- **PROBLEM TO WORK ON**: Scan the records below, and wherever a line has the word "agent", pull it out.

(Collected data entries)
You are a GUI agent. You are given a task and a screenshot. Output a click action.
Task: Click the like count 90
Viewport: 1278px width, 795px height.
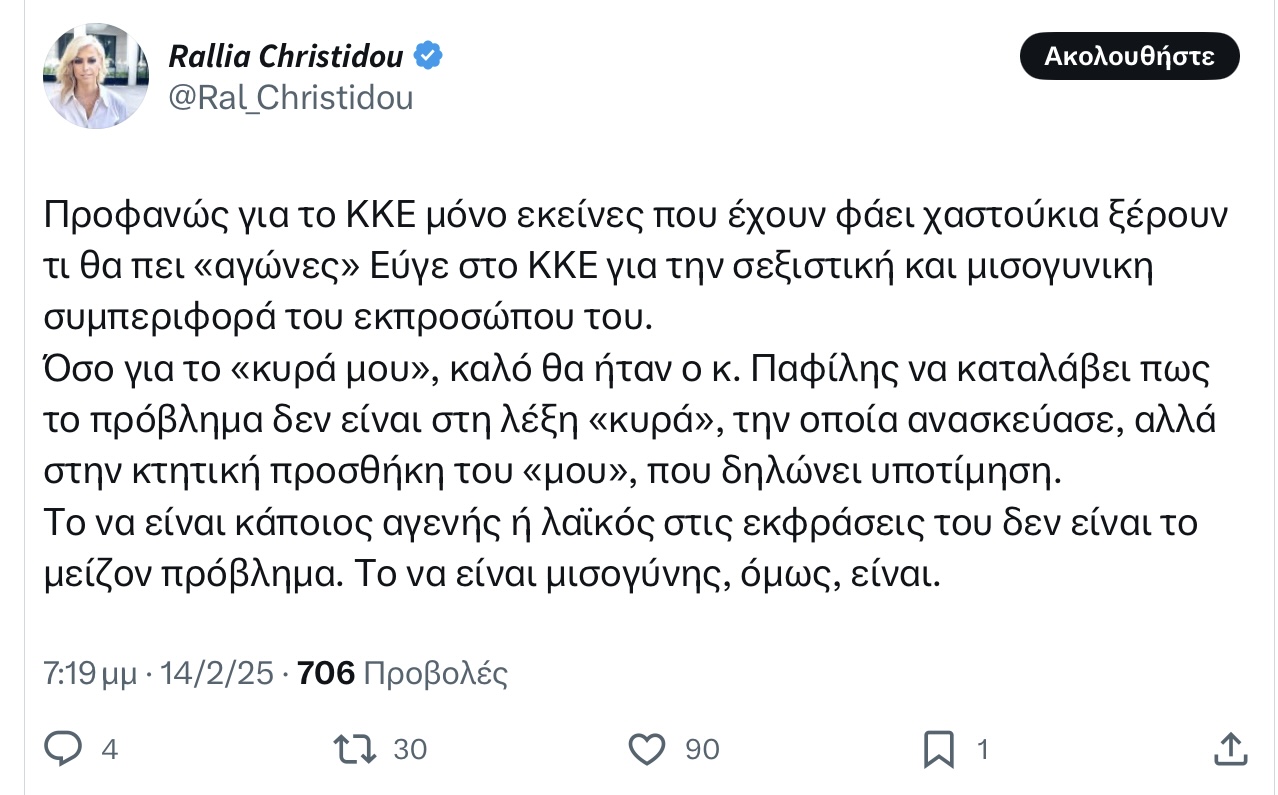702,749
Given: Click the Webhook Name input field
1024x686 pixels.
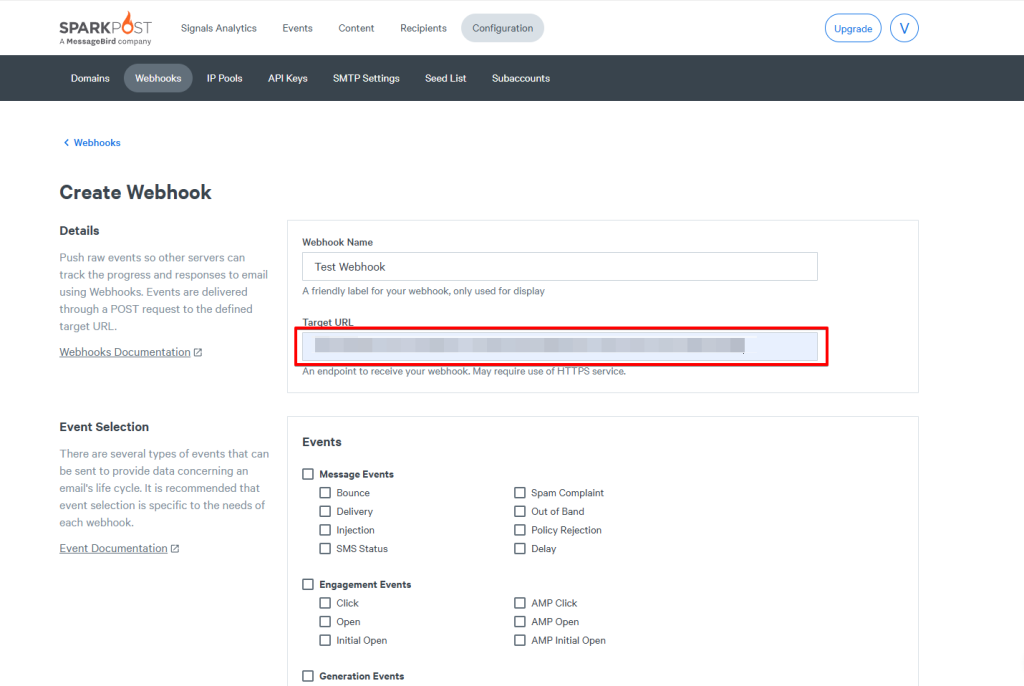Looking at the screenshot, I should [559, 267].
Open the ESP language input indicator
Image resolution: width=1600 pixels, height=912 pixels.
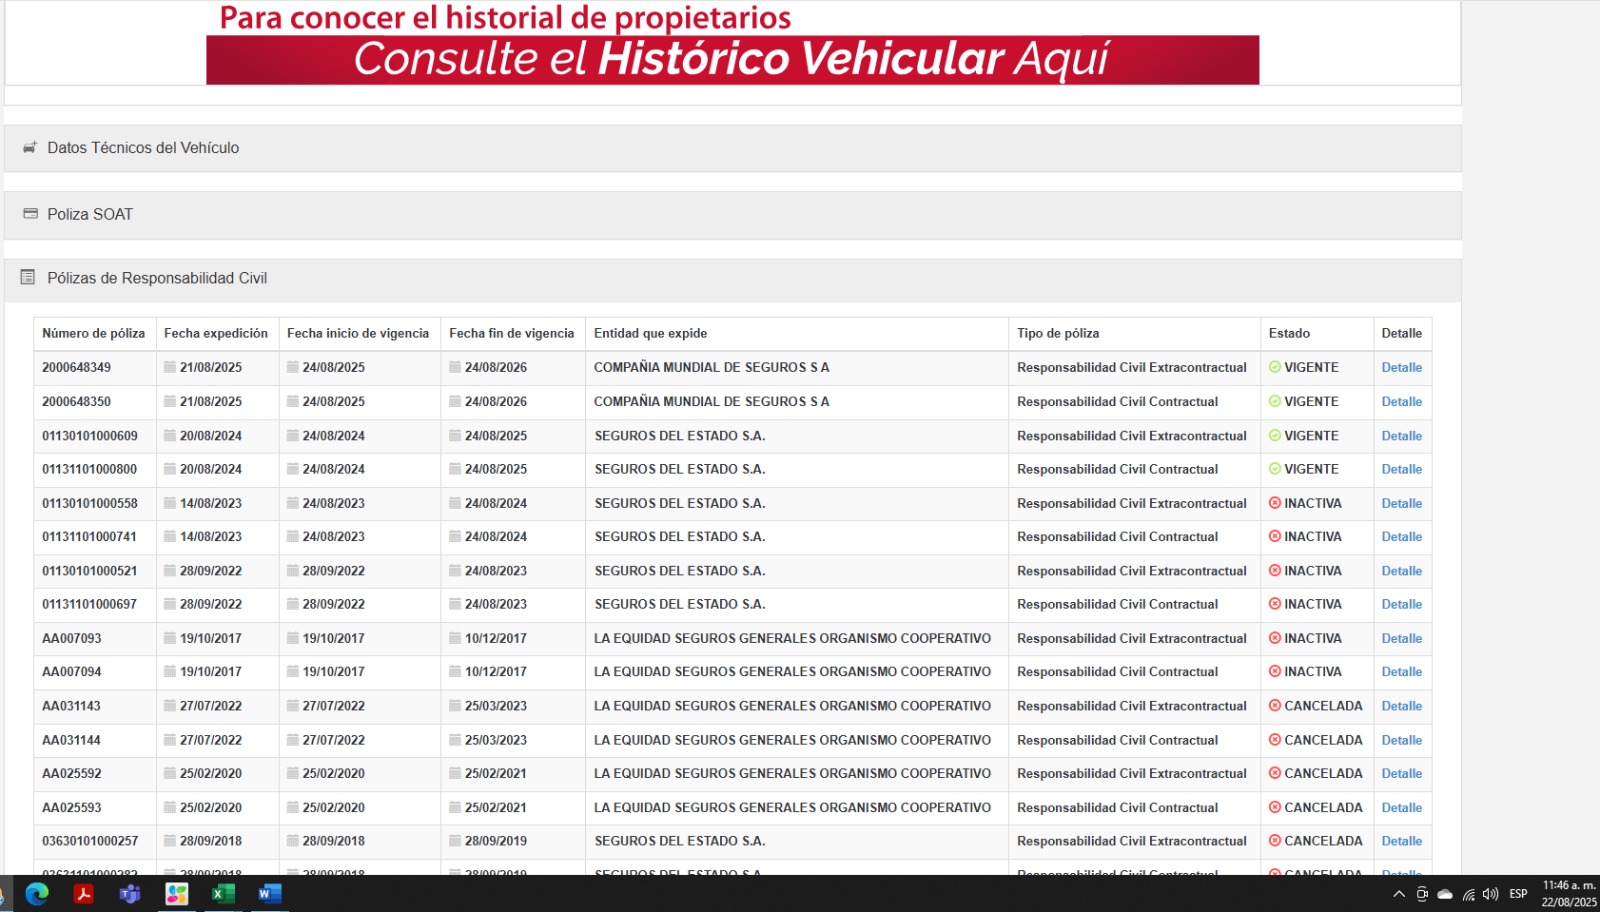(x=1518, y=894)
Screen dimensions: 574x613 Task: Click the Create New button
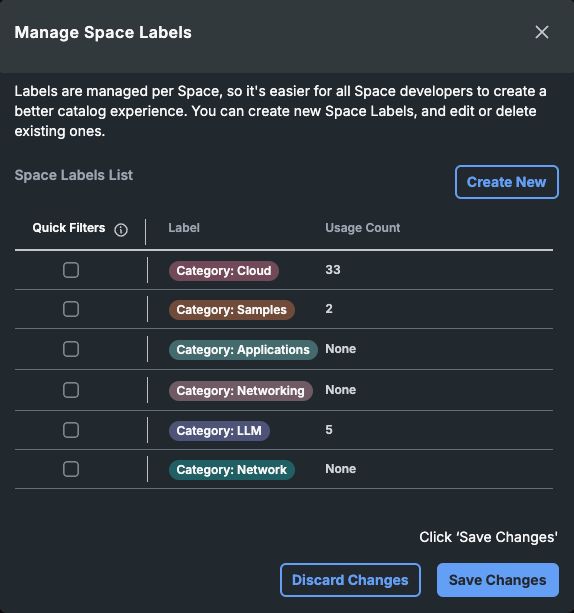507,182
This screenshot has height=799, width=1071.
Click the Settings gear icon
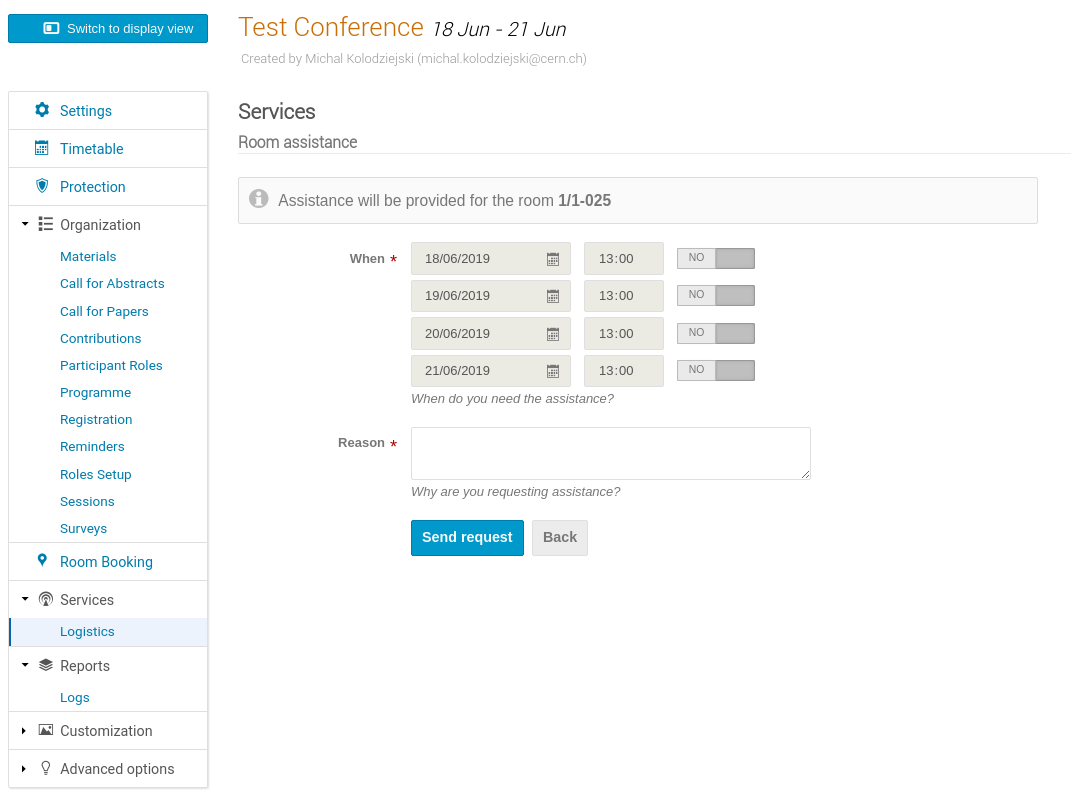coord(42,110)
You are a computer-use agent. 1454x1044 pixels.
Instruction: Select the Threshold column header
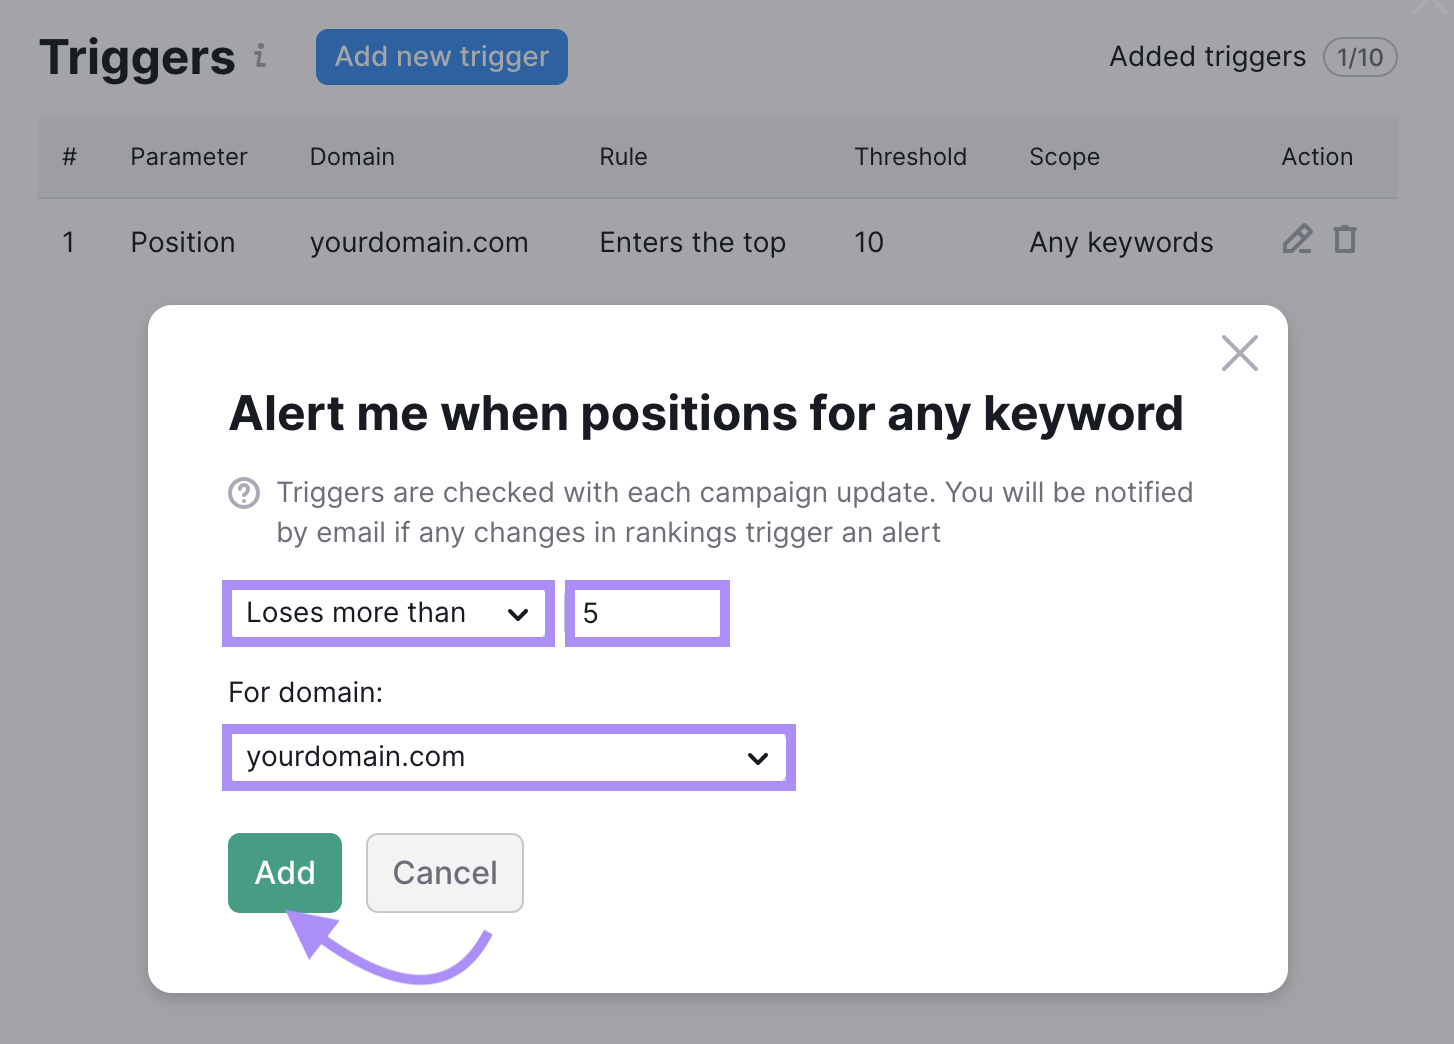pyautogui.click(x=910, y=157)
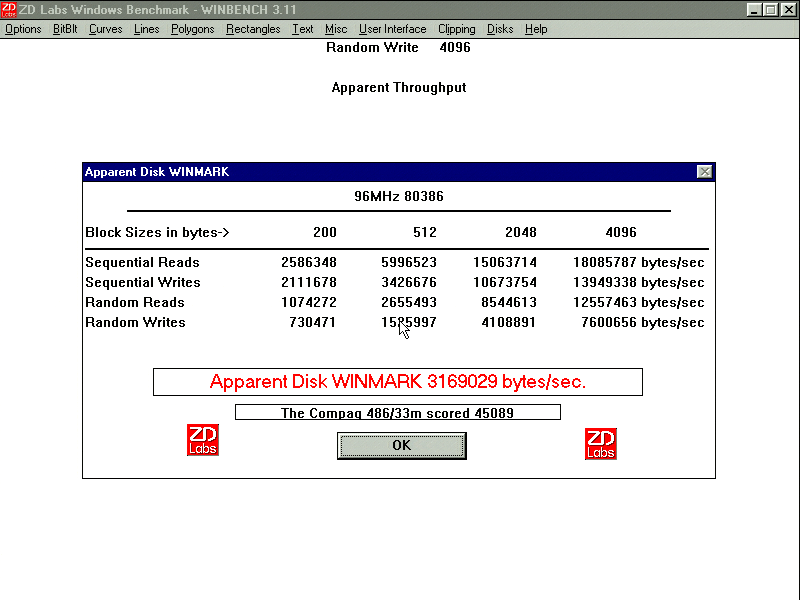
Task: Maximize the WINBENCH window
Action: click(771, 9)
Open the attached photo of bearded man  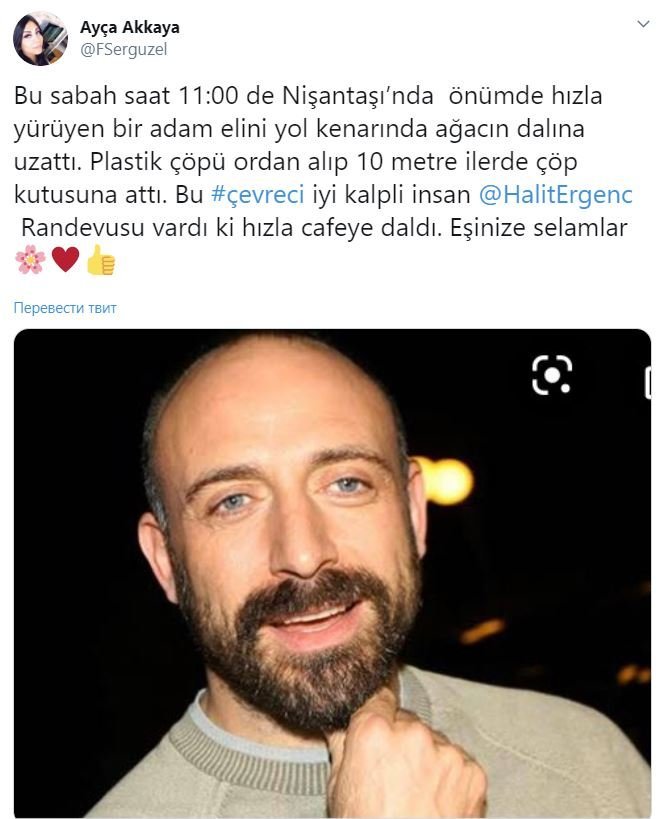pos(332,573)
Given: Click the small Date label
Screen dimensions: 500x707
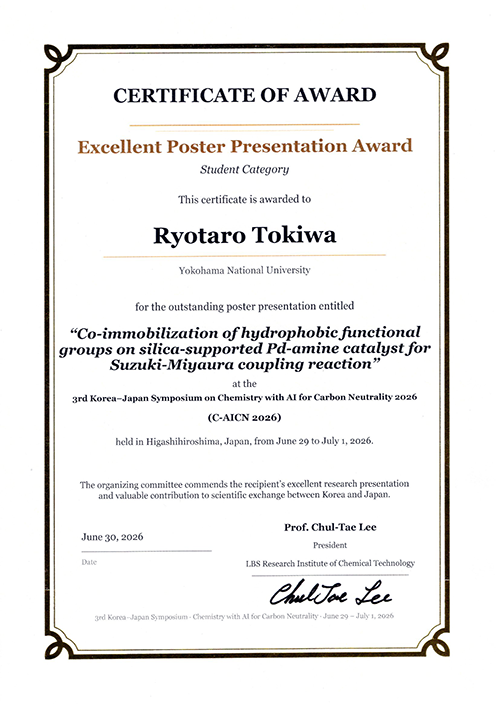Looking at the screenshot, I should (89, 562).
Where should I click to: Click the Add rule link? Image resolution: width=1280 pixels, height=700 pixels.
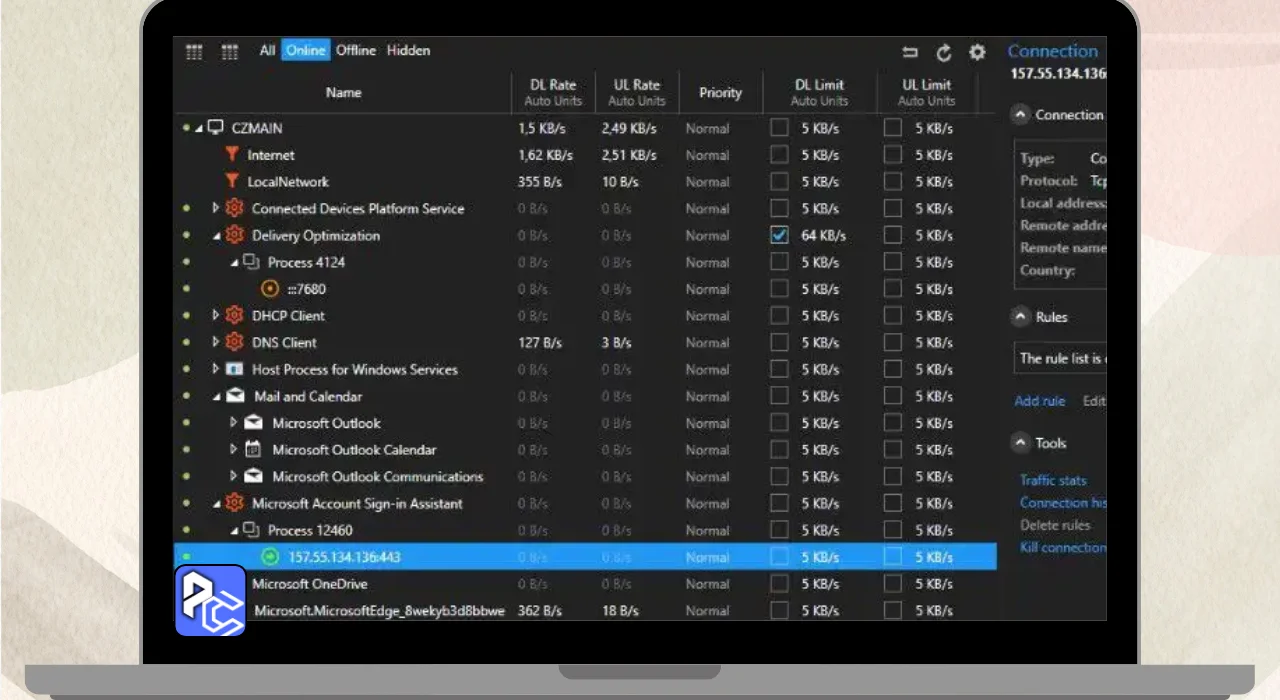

- **FINISHED TASK**:
You are a GUI agent. You are given a task and a screenshot. Output a click action.
You are a computer-use agent. 1454x1044 pixels.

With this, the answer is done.